One wrinkle is how to treat an allegation sustained by a civilian review board like the PRB—but not by the chief, who, along with the police commissioner, makes the final determination on wrongdoing.

"Untruthfulness is an extremely serious allegation," police spokesman Sergeant Pete Simpson said of Wyatt, "and his behavior did not rise to this level."

In the most interesting of the new cases, Reese set aside a unanimous dismissal vote for a cop who failed to file a use-of-force report and then was found to have lied and dodged questions to cover his tracks. The PRB said the officer lacked the credibility to continue working as a cop.

But Reese decided to give only a letter of reprimand. In doing so he rejected the word of the entire five-person panel—including a peer officer, the accused cop's supervisor, and a representative directly in the chief's office.

"The members expressed significant concern over [name redacted's] ability to function effectively as a police officer, since his failure to admit the truth compromises his professional credibility," says the board's latest report, released in January. "Without impeccable truthfulness, an officer cannot provide the service required by the PPB to the public."

In the second new case, the PRB voted 4-1 against an on-duty cop accused of lying to his boss after getting caught buying a TV 80 blocks from his assigned district. The board felt "there was clear and convincing evidence of his intent to deceive." But, just like in the Wyatt case, Reese went with a demotion.

The Mercury first asked the bureau for data comparing the chief's discipline against PRB recommendations, with explanations when the two differed, in early January. The bureau declined at first, but later relented and provided the comparison this week, but without the explanations. Before that reversal, the city's Independent Police Review director, Mary-Beth Baptista, separately told the Mercury she was planning to push an ordinance forcing that disclosure. Baptista privately receives that data.

The data goes back to 2008, before the current Police Review Board was created. Public review board reports, however, weren't released until 2011, making it impossible for a full analysis.

Since 2011, Reese has mostly sided with the PRB. In a few cases, he's exceeded the board's recommendation, like when he quadrupled the recommended suspension for two cops caught hitting a strip club.

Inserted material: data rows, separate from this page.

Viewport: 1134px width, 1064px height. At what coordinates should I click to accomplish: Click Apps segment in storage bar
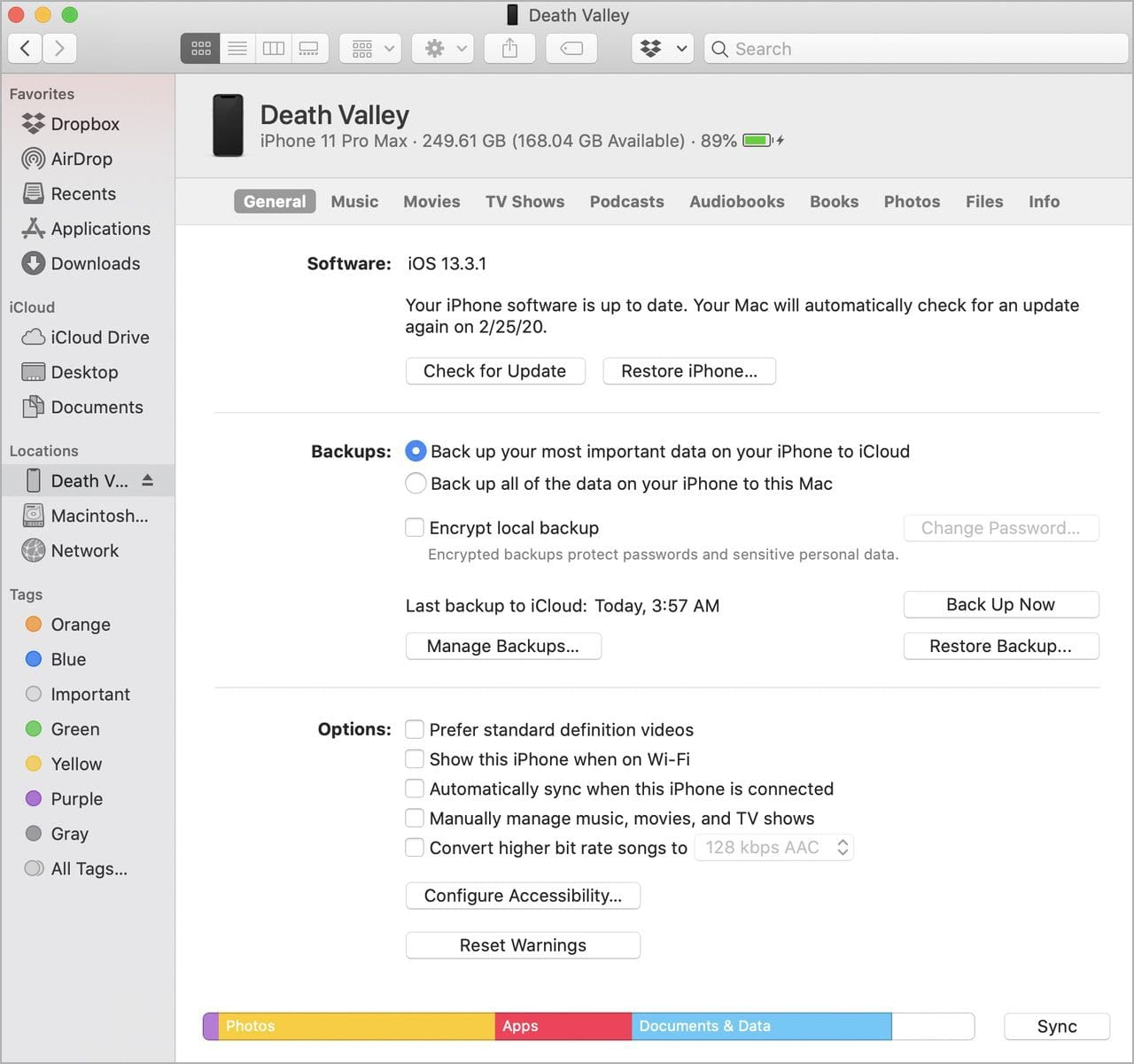pyautogui.click(x=563, y=1026)
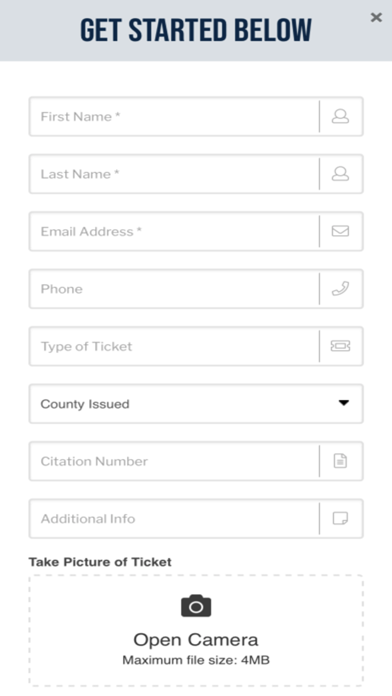Activate the Additional Info text field
This screenshot has width=392, height=696.
(x=174, y=518)
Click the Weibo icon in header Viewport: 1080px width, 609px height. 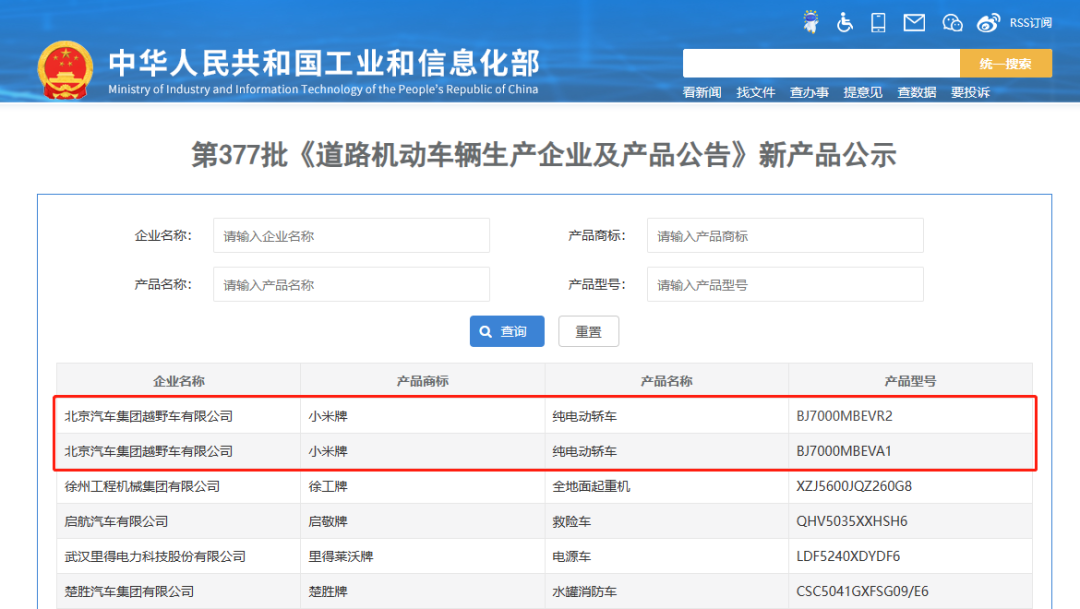click(x=988, y=22)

But in a handful of others, he freelanced his own, lighter, discipline. When the PRB suggested one to two weeks of suspension and anger management for Sergeant Kyle Nice, a controversial cop ["The Tragic Legacy of James Chasse Jr.," News, Feb 6] who took out his gun during a road-rage confrontation, Reese decided a mere letter of reprimand would suffice.

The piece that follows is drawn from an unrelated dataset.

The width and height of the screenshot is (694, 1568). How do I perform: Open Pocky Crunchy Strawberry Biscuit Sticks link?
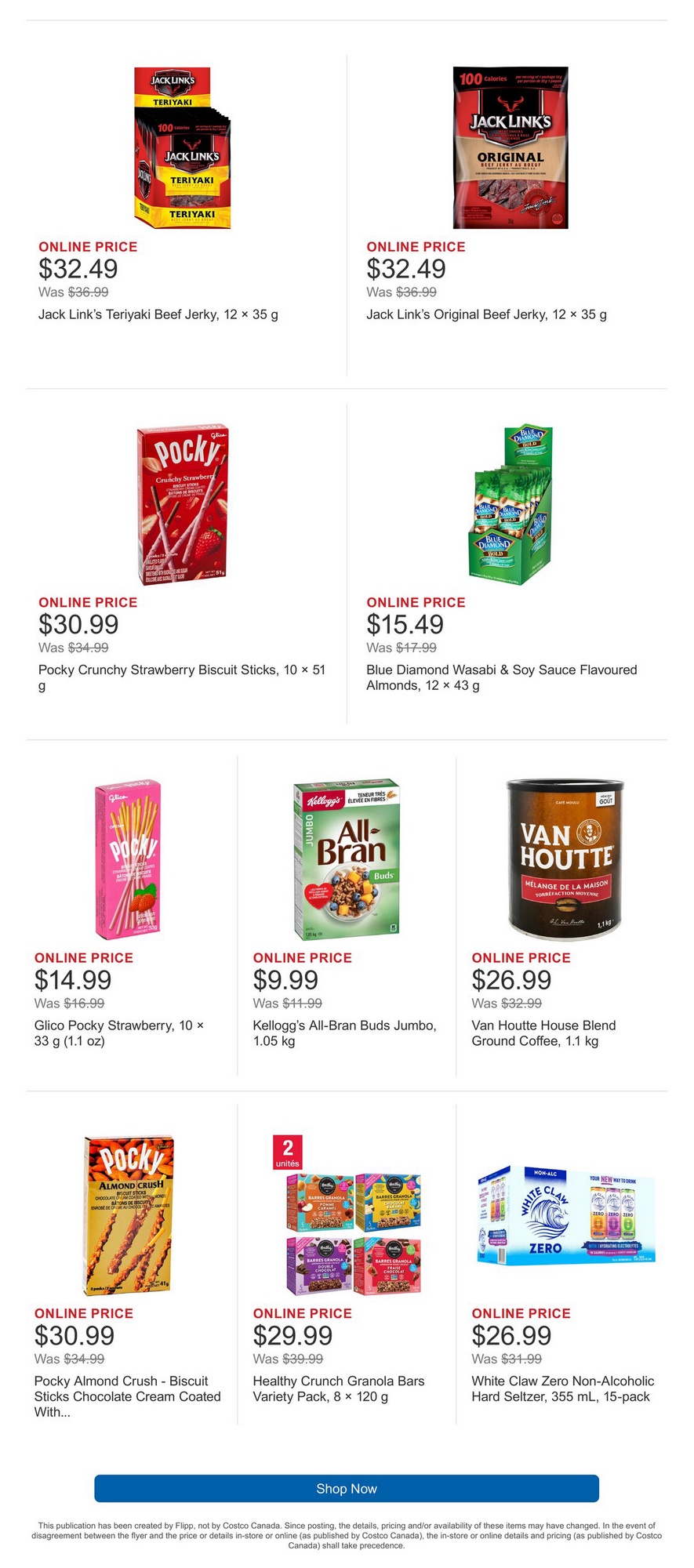pyautogui.click(x=182, y=670)
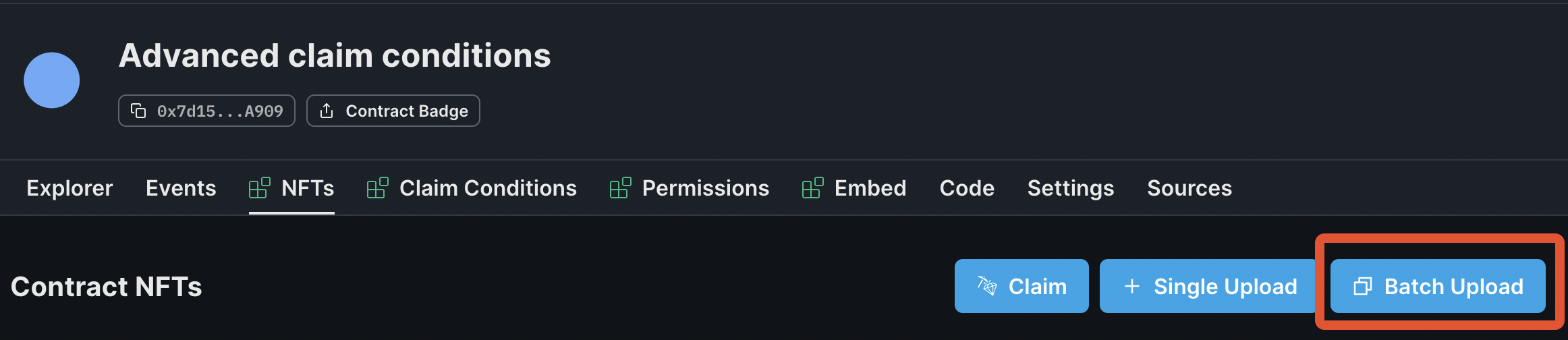Screen dimensions: 1568x340
Task: Select the Code tab
Action: (x=967, y=188)
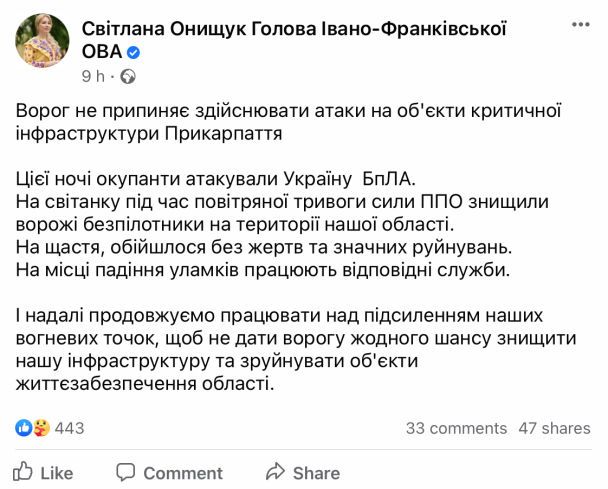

He also ordered lighter-than-recommended discipline in one case involving an officer accused of using racial epithets, another case where an officer made an arrest in someone's bedroom, and another in which a cop was accused of discriminating against female employees.

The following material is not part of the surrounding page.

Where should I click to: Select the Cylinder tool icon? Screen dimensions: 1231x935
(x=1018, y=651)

Simpson, Reese's spokesman, declined to discuss specifics of the new discipline cases, citing state law. But he generally addressed the issue of dishonesty, saying the bureau regularly shares potential problems with prosecutors and leaves it up to them whether a finding is bad enough to warrant a career death sentence.

"That's a call the DA would have to make and weigh," he says. "Fortunately, it's not a big issue."